I can't see the new listing yet.


----------



## jdot7749 (Dec 1, 2008)

Price?


----------



## bigl (Mar 3, 2008)

Price $1.49 HEB limit 2.
Krogers $1.47 limit 1.


----------



## Law Dog (Jul 27, 2010)

Thanks for the information.


----------



## Stspower (Apr 6, 2012)

The heb in bay colony has them $1.47 limit ONE with a $20 purchase. What a rip off!


----------



## JJGold1 (May 6, 2010)

Stspower said:


> The heb in bay colony has them $1.47 limit ONE with a $20 purchase. What a rip off!


Ripoff?


----------



## bigl (Mar 3, 2008)

JJGold said:


> Ripoff?


Sorry it is one and Krigerss in Tomball does not have them on sale yet.


----------



## bigl (Mar 3, 2008)

bigl said:


> Sorry it is one and Krigerss in Tomball does not have them on sale yet.


Randles was $1.49 with $25 purchase with card.
Sorry


----------



## speckle-catcher (May 20, 2004)

how is it a ripoff?

you have to buy groceries anyway...buy $20 of beer


----------



## JJGold1 (May 6, 2010)

$1.47/lb Brisket - limit 1 - check
$1.47/lb Boneless Chicken Breasts - limit 2 - check
$1.47/lb Pork Spareribs - limit 2 - check
$1.97/lb Ground Chuck - limit 2 - check
$11.88/18 Pack Beer - limit 2 - check

What a ripoff, I feel violated.


----------



## speckle-catcher (May 20, 2004)

maybe you need to pick up some tampons as well


----------



## WilliamH (May 21, 2004)

Joe V's has brisket $1.47 lb with a $15 dollar purchase; limit 2.

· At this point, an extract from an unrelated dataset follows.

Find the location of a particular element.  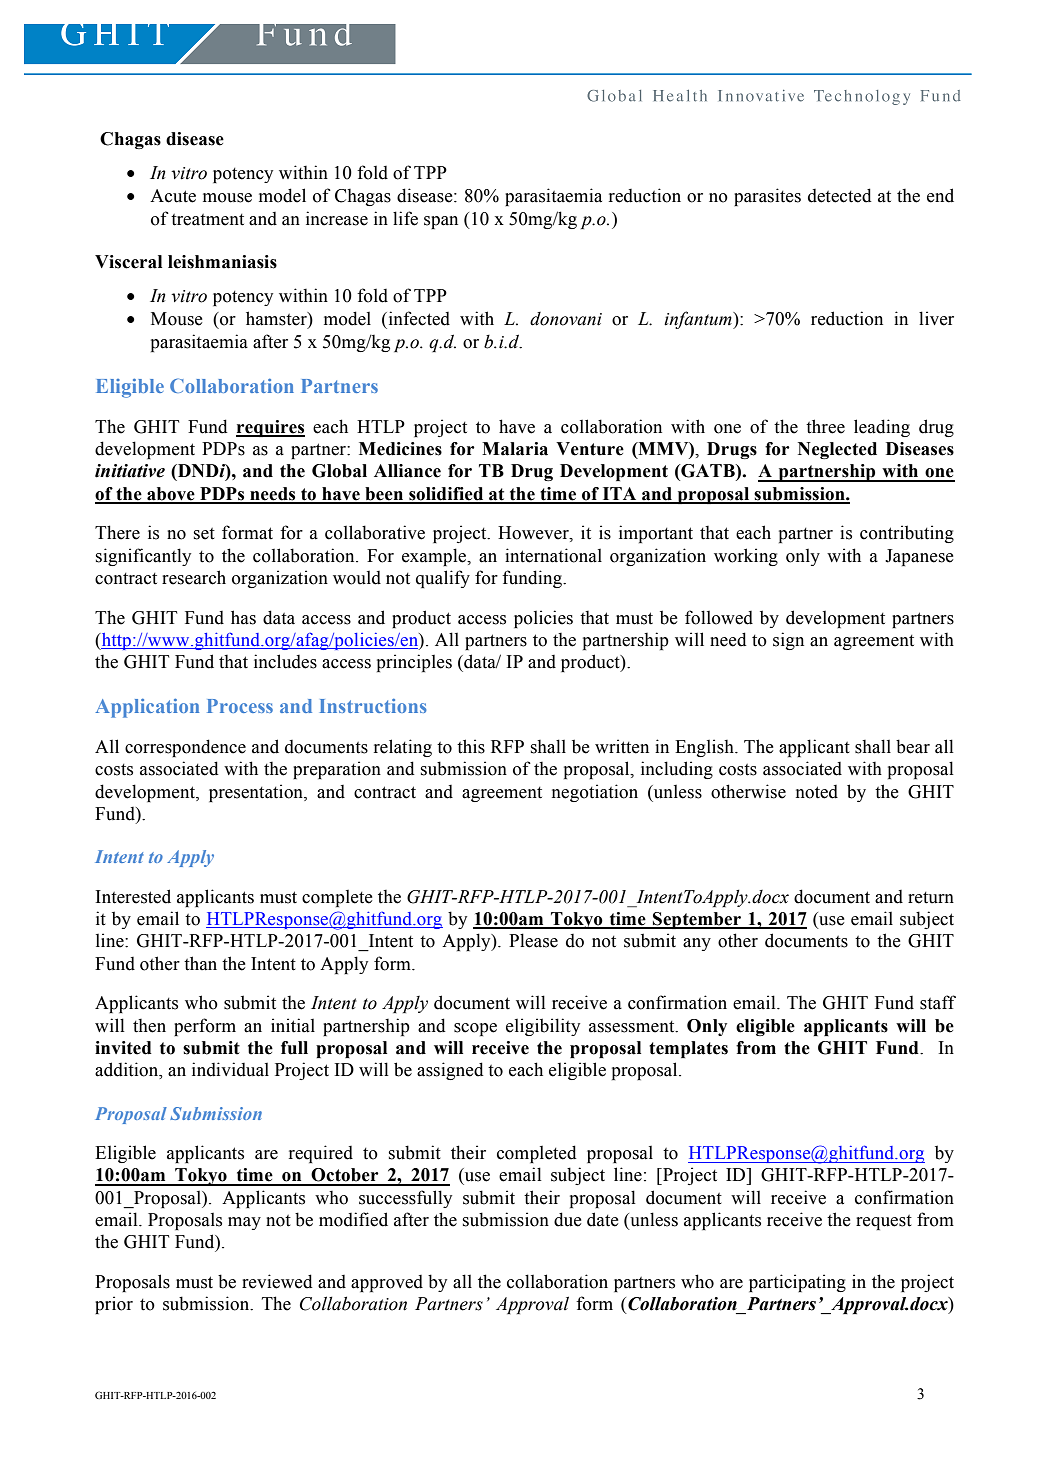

http://joevsmartshop.inserts2online...43455&adPath=HEBJoeVs06272012JoeVsSmartShopAd


----------



## RATLTRAP (Sep 16, 2009)

You can go to Walmart and price match. No limit there.


----------



## Fishdaze (Nov 16, 2004)

Picked one up yesterday from HEB, and got it smoking on the WSM right now.:brew2:


----------



## saltwatersensations (Aug 30, 2004)

speckle-catcher said:


> how is it a ripoff?
> 
> you have to buy groceries anyway...buy $20 of beer


Thats your best advice this year.....:cheers:


----------